At the same time we had a company wide decision to standardize on the technology stack that we’d used in the “consume” project last year. So, we’re using:

  • Python,
  • TurboGears,
  • MongoDB,
  • and AMQP (RabbitMQ).

The combination of these means that we have:

  • a huge number of libraries available to us,
  • a web framework that we can turn into a plugin framework for projects and the tools they want,
  • a schema-free database that lets us easily version documents to keep history on wiki pages, tickets, and other “artifacts” within the new forge
  • a scalable system for handling asynchronous tasks, and propagating update notifications

The choice to use Python has been particularly valuable, since there are (literally) dozens of libraries that we were able to use to help us with everything from encrypted cookie sessions, and mongodb drivers, to markdown text processing, and syntax highlighting.

We’re still in the early days and have a lot more to do, but the goal is an open extensible, system that supports open source projects, and ultimately encourages more people do download and use a wider variety of open source applications.

A peek at a new Sourceforge.net

So, I’ve been working on sf.net in various ways for about a year now.
http://sourceforge.net/p/. It’s written in Python using modern open source tools, from RabbitMQ, and MongoDB, to Git and Mercurial. And we are committed to making this the most open forge possible. We’re committed, to open processes, open code, and perhaps most importantly open data.

The first thing we did was create some new pages for downloads. Recently we releases a new service designed just for open source project leaders who want to use sf.net as a directory and downloads service.

But, we’re also aware that one of the most important services we provide is project hosting. For the last several months a small group of us have been trying to bring sourceforge.net’s tools into 2010. And now we’re releasing an early preview of those new developer/community tools:

We have a long way still to go, but every long journey begins with a single step, and today’s step is allowing you to try the new forge, to create new projects at:

https://sourceforge.net/register

Where you can go to get a new project, with our new tracker, wiki, git, svn, and other tools. Projects can have subprojects, and links to other tools hosted off site, along with the many features that sf.net brings (free web hosting, hosted apps, etc).

But, why do all this?

In 1999 SourceForge was cool.

It provided all the tools that an open source project needed to get going, from cvs hosting, to bug tracking, and e-mail list support.

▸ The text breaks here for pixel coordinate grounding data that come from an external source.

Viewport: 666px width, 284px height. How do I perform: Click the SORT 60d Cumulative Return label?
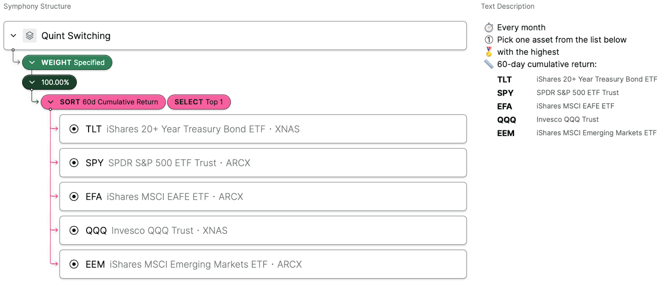pyautogui.click(x=109, y=102)
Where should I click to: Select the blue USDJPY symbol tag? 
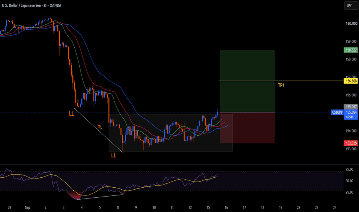click(337, 112)
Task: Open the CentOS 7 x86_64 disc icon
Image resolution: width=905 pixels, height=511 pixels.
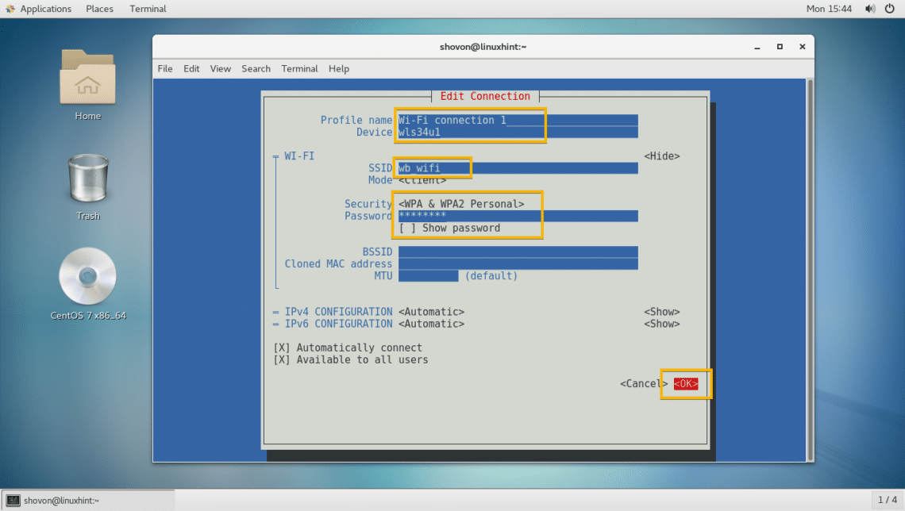Action: click(x=87, y=276)
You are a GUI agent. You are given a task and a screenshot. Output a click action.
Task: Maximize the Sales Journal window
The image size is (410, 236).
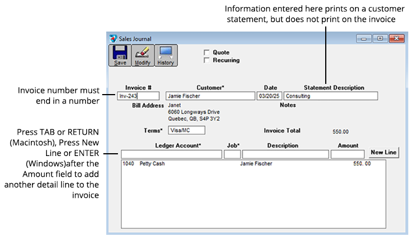380,38
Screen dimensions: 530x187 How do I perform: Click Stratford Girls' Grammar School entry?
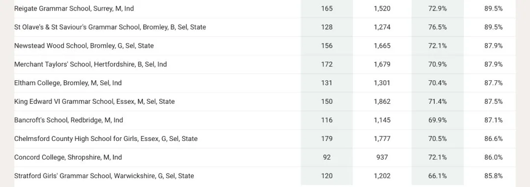point(104,176)
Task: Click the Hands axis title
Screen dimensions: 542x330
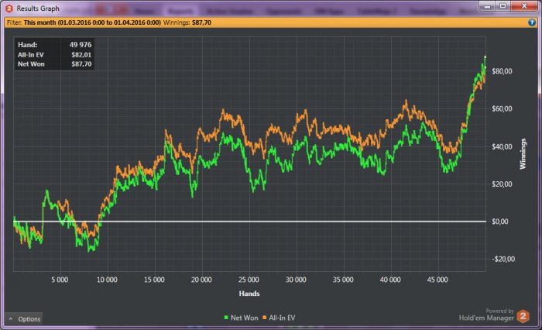Action: click(249, 294)
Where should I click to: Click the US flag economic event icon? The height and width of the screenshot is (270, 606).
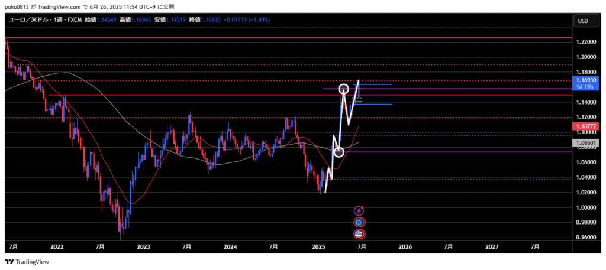[359, 234]
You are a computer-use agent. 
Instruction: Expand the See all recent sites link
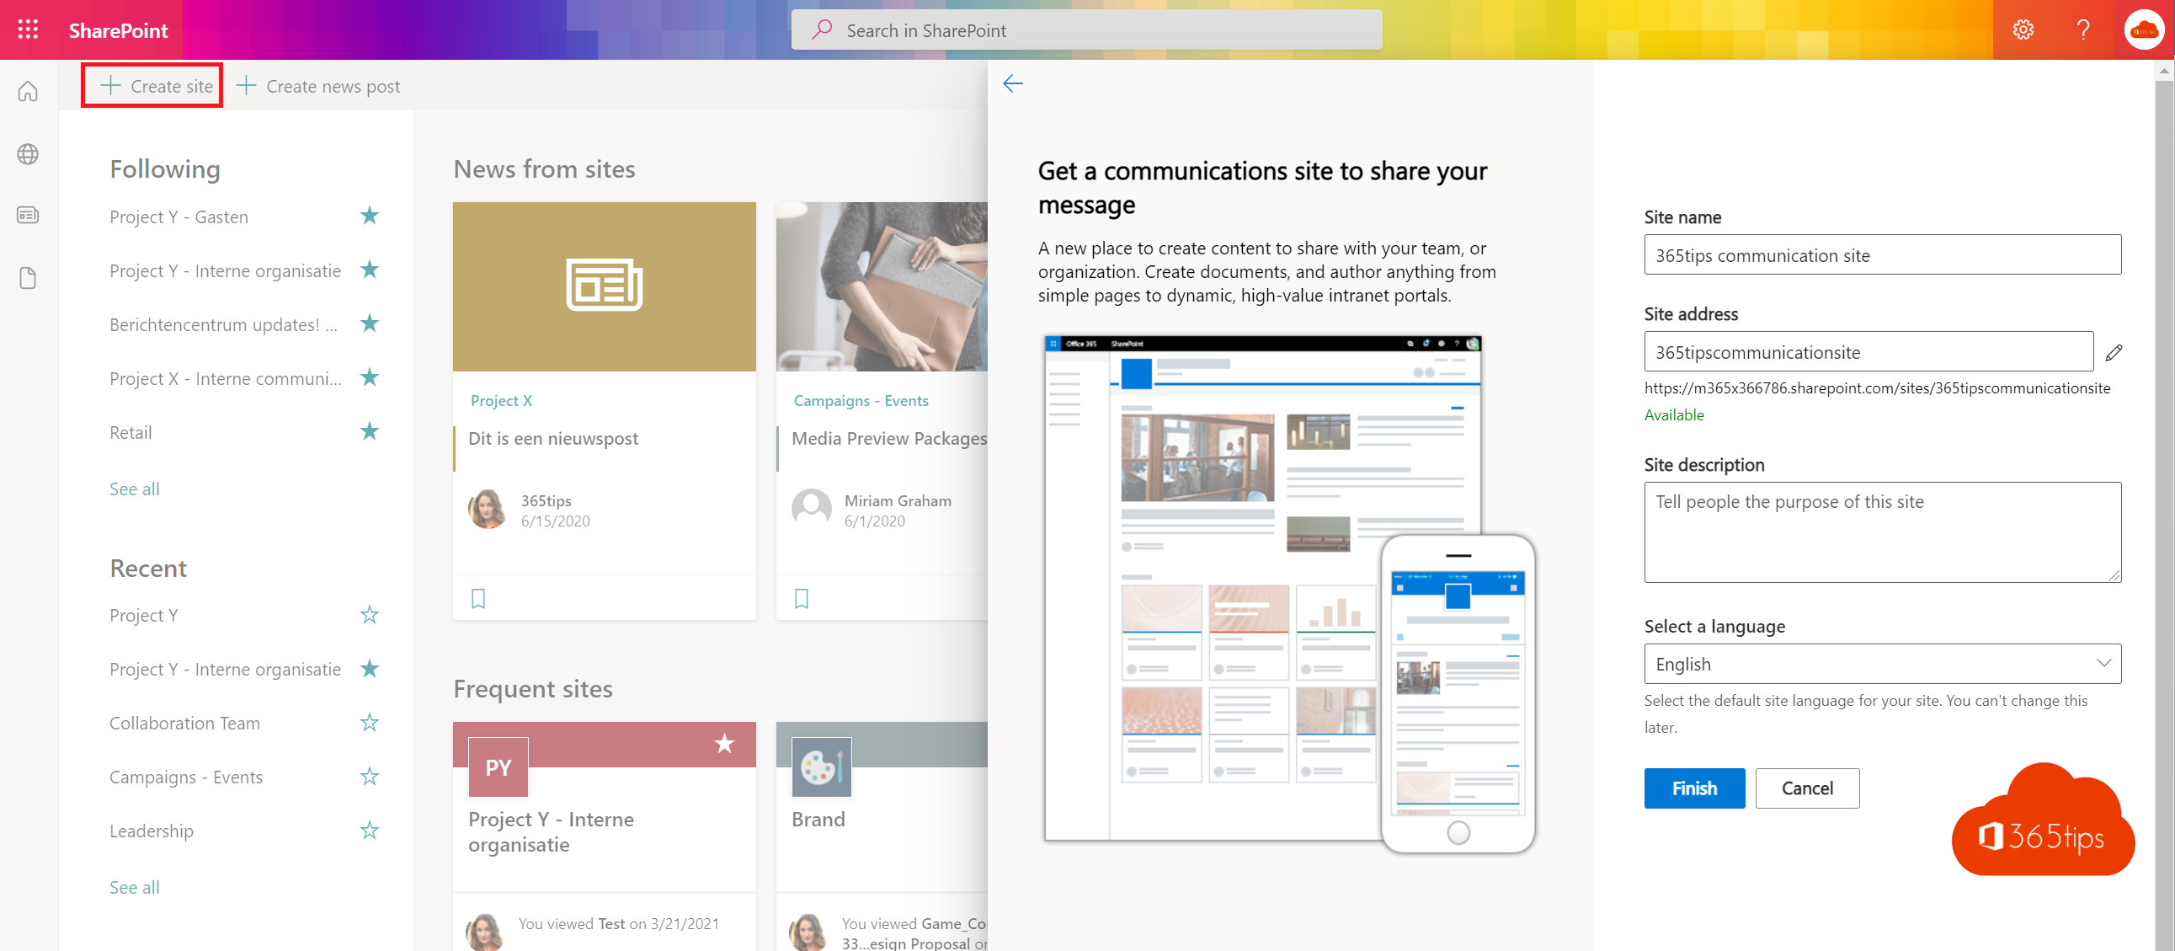point(133,886)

They pioneered free free software project hosting, and helped to transform the software development culture from one which barely new about free software or open source, to one where nearly everybody I know uses open license software. Oh sure, some of them might not know it, but they have it on their phones, in their TVs, their wireless routers — not to mention all the websites they use everyday that run on open source.

But, time passed.

More alternatives came out, more projects (including my own) started self hosting, and the landscape of open source software development changed. SourceForge.net took a long time coming out with support for new tools like svn, and then git.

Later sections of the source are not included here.